To już koniec Ruchu Chorzów? Latami zatajali długi

Znamy już pierwszego spadkowicza z Ekstraklasy? Tak przypuszcza serwis weszlo.com, według którego Ruch Chorzów przez lata zatajał swoje długi przed Polskim Związkiem Piłki Nożnej.
Niebiescy mają problemy finansowe nie od dziś. Klub właśnie próbuje odłożyć w czasie spłatę pożyczki od miasta - zaciągnął dług na kwotę 18 milionów złotych i nie potrafi oddać nawet pierwszej transzy. Wygląda jednak na to, że ta sprawa jest aktualnie najmniejszym problemem wciąż jeszcze ekstraklasowicza.
Weszlo.com podało, że Ruch zatajał i nie wywiązywał się z umów, jakie zawierał z piłkarzami. Sprawa jest bardzo poważna, bo chodzi o podpisywanie z zawodnikami podwójnych umów - część wynagrodzenia miał płacić klub, część - Fundacja Ruch Chorzów. Miała, ale nie płaciła, a właśnie te zaległości zostały zatajone przed Komisją Licencyjną.
Portal opublikował między innymi skan umowy Bartłomieja Babiarza, zatrudnionego przez Fundację Ruch Chorzów jako... specjalista ds. marketingu i PR za 2000 złotych miesięcznie brutto. Dodajmy, że Babiarz to nie marketingowiec, ale pomocnik, obecnie reprezentujący barwy Termaliki. Inni zawodnicy zatrudnieni w podobny sposób to m.in. Krzysztof Kamiński, Grzegorz Kuświk, Robert Chwastek, Michał Buchalik i Filip Starzyński.

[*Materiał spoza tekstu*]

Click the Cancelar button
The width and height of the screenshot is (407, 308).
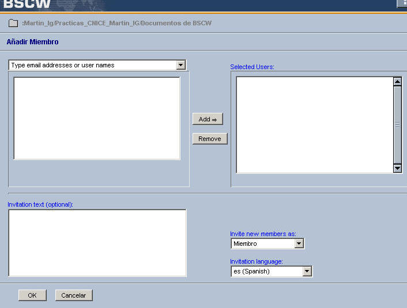pyautogui.click(x=74, y=295)
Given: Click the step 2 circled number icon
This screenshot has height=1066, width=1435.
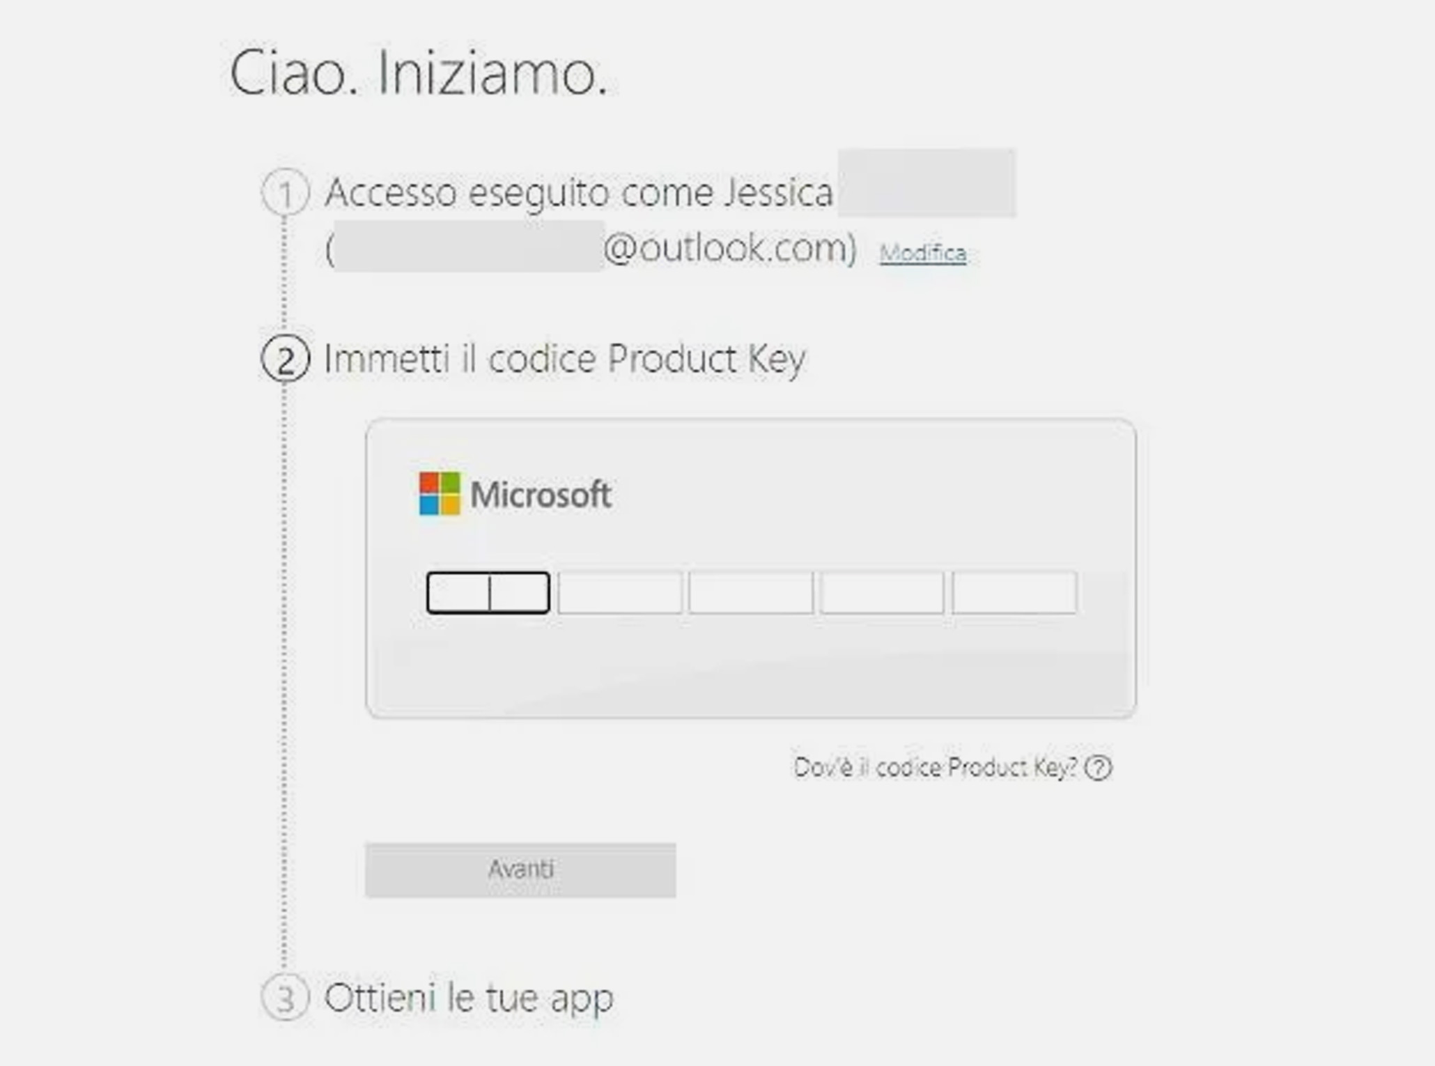Looking at the screenshot, I should coord(285,359).
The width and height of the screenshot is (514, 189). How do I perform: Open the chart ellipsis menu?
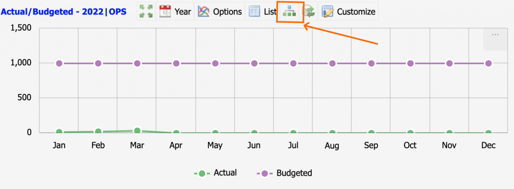pos(495,35)
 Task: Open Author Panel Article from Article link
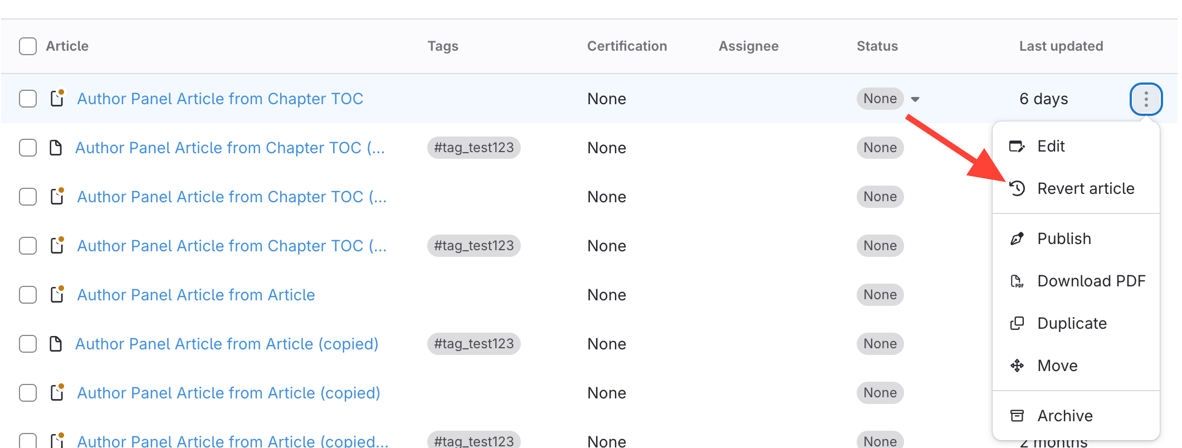click(196, 295)
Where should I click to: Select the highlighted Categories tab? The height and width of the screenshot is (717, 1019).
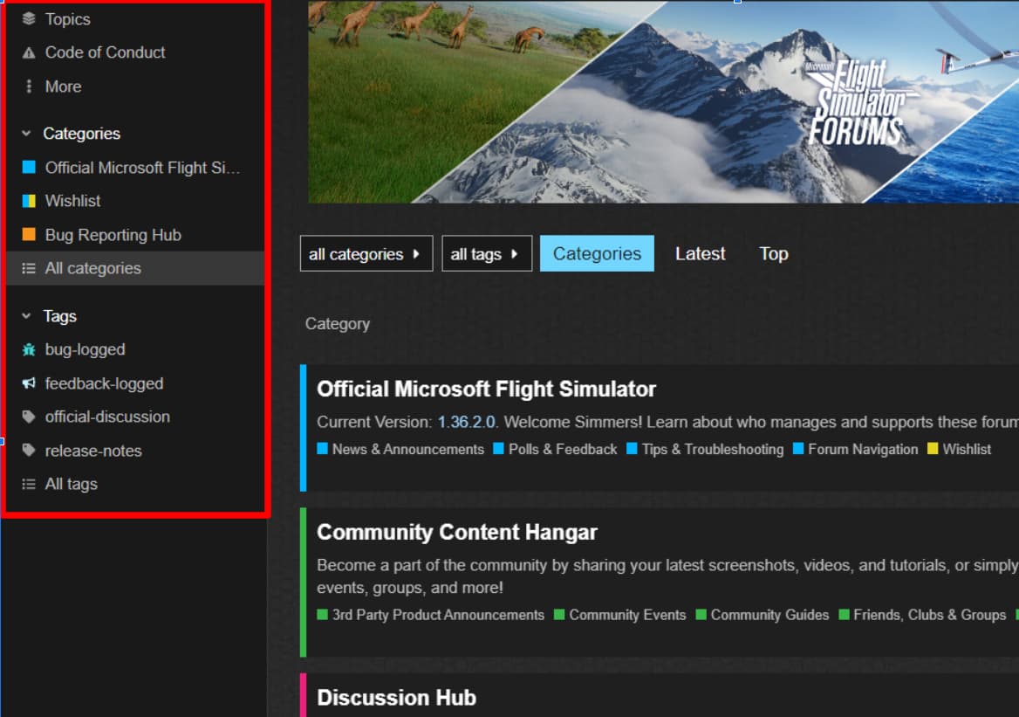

Weszlo.com pisze, że takie podwójne zatrudnianie to nie nowość jeśli chodzi o ligowe kluby, które próbują zminimalizować płacone podatki. Nowością jest za to fakt niepłacenia i zatajania tego długu przed Komisją Licencyjną. Za coś takiego grozi nawet natychmiastowa degradacja oraz odebranie licencji. Sprawa ma zostać rozpatrzona w trybie pilnym na posiedzeniach 13 i 20 grudnia.